Рабыня помогла ей раздеться и, когда девушка влезла в лохань, принесла ковш с теплым сладковатым зельем.
Антис покорно выпила его. То ли от горячей воды, то ли от зелья, она вдруг почувствовала невероятную усталость. Тело наполнила приятная истома, она расслабилась и уже никуда не хотела вылезать из этой чудесной горячей воды. И когда рабыня вытаскивала ее из лохани, Антис сопротивлялась бы, если б тело хоть немного слушалось. Оно не хотело покидать воду, но оно и не хотело усилий.

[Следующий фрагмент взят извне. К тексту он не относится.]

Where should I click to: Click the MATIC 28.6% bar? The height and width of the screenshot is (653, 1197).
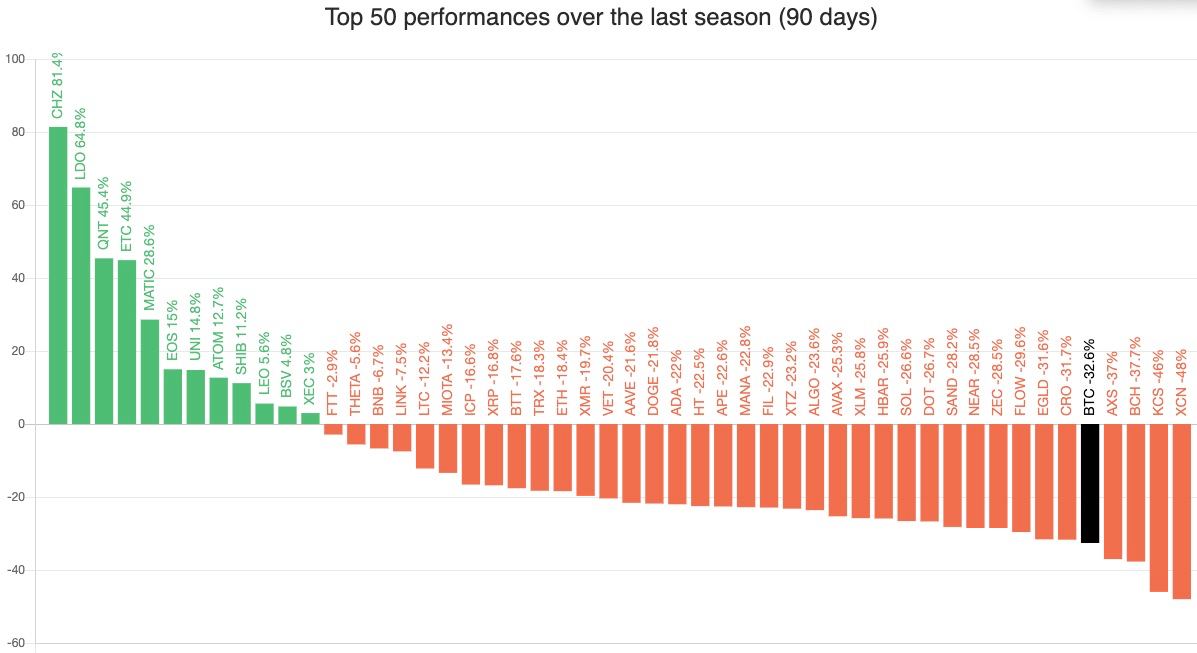(150, 371)
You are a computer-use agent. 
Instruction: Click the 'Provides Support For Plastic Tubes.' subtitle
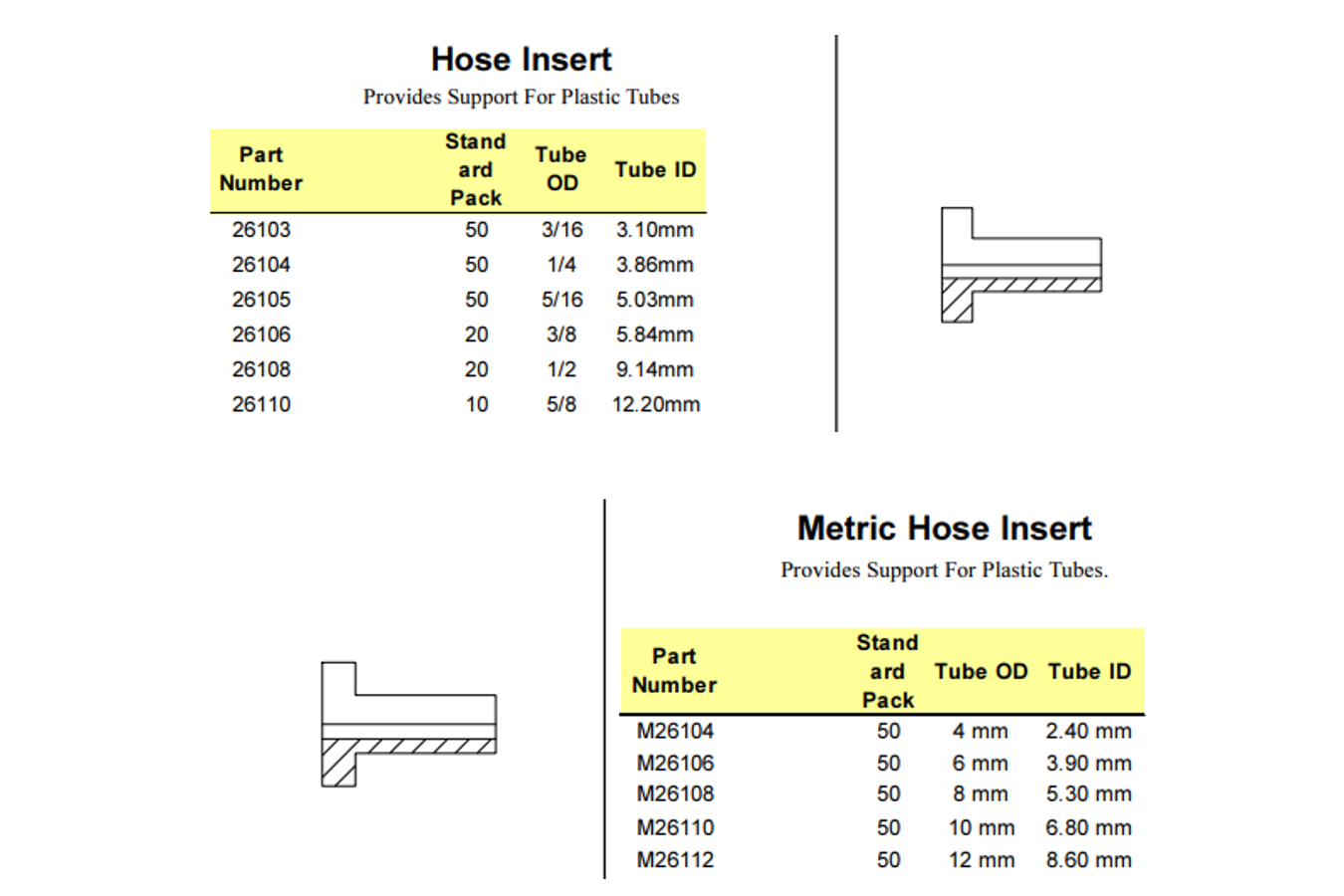coord(944,570)
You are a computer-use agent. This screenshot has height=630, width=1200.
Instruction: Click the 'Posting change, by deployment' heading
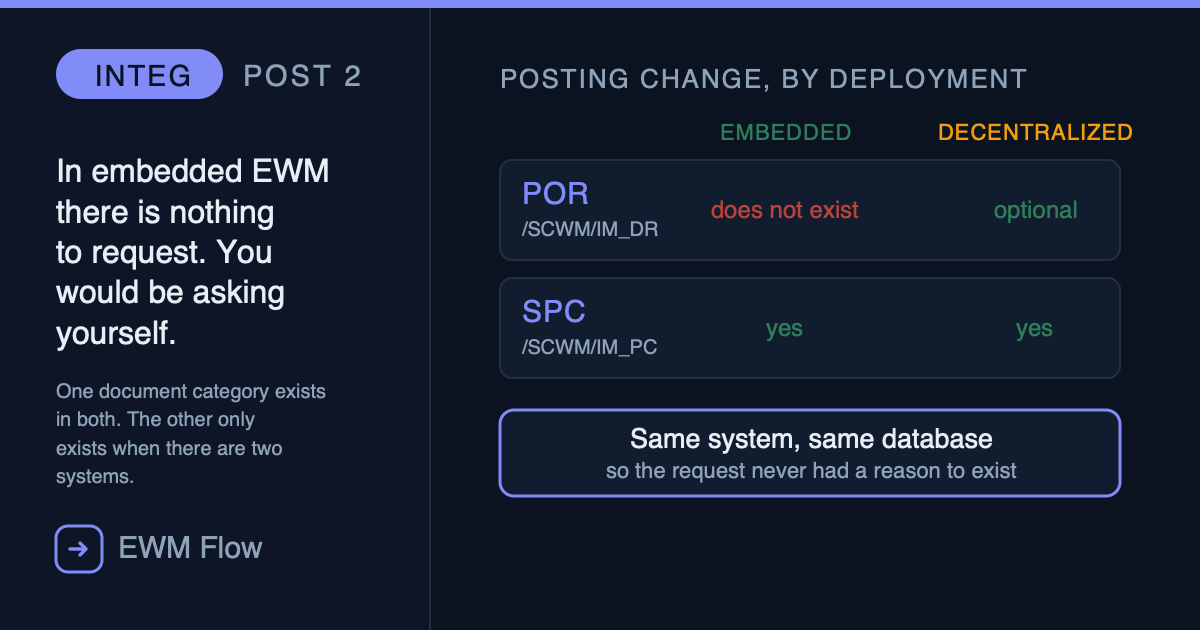click(x=764, y=79)
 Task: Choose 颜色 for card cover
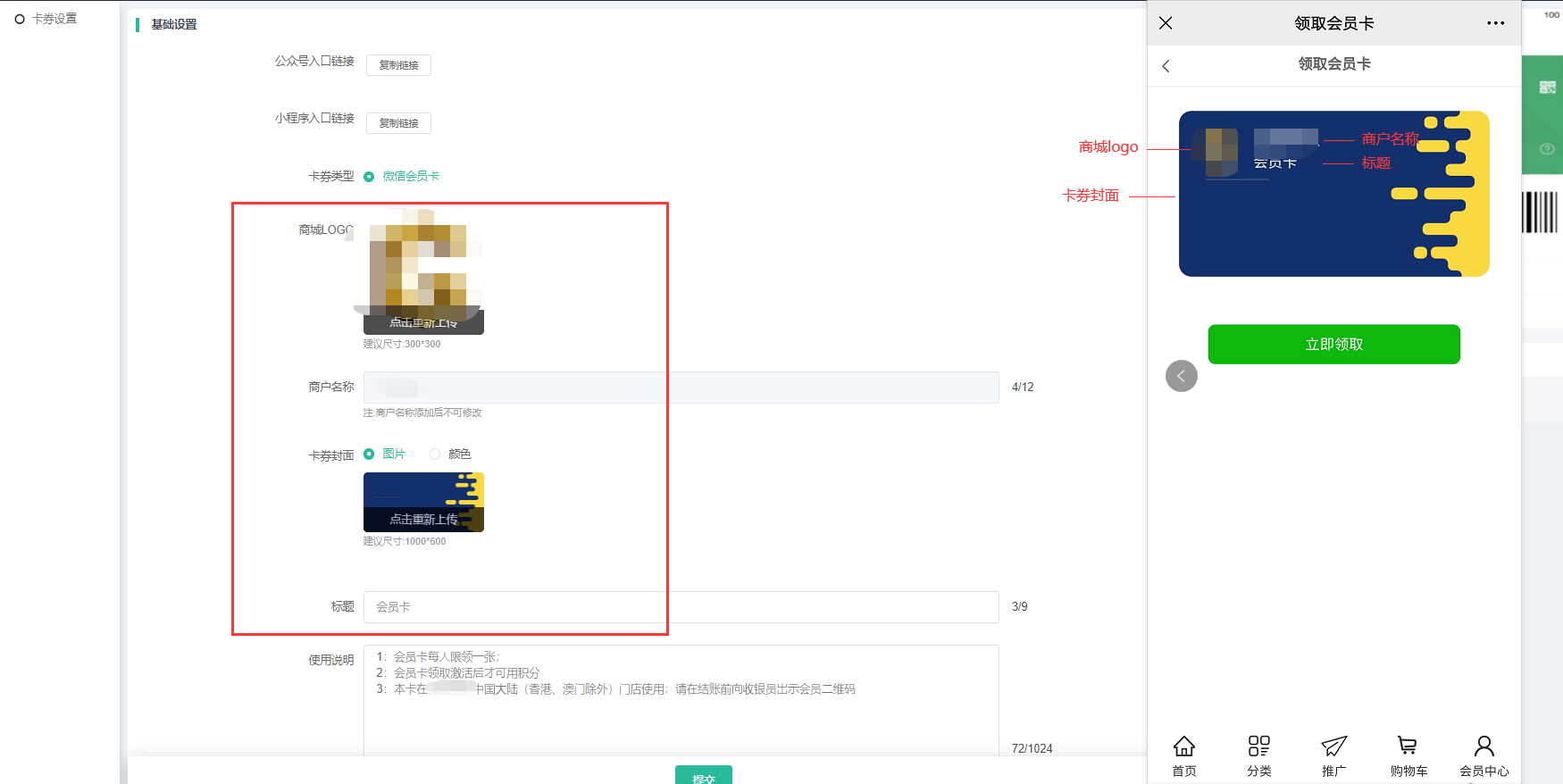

Рабыня уложила ее на шкуры и, смочив руки каким-то маслом, начала осторожно втирать его ладонями в тело Антис. Масло легко и приятно пощипывало кожу, а движения рабыни становились все осторожнее, нежнее и медленнее. Вот она уже одними кончиками пальцев проводит по животу и ниже — по бедрам, и изнутри по ним, слегка раздвигая. От прикосновений все вздрагивает в Антис, напрягается в ожидании, но пальцы пробежали вверх и уже мягко играют сосками…
Антис лежала в забытьи, ей казалось, что она куда-то летит. Она думала, что не смогла бы пошевелить ни единым пальцем, но внутри все дрожало и рвалось наружу. Руки рабыни пробежали по ее бокам, и оттуда по талии спустились в низ живота, и медленно — к бедрам, и еще шире раздвинули их, и опять коснулись того, в чем теперь была уже вся Антис, и она напряглась… И вдруг что-то горячее и твердое вошло в нее снизу, и проникло еще глубже, и там, пульсируя, задержалось.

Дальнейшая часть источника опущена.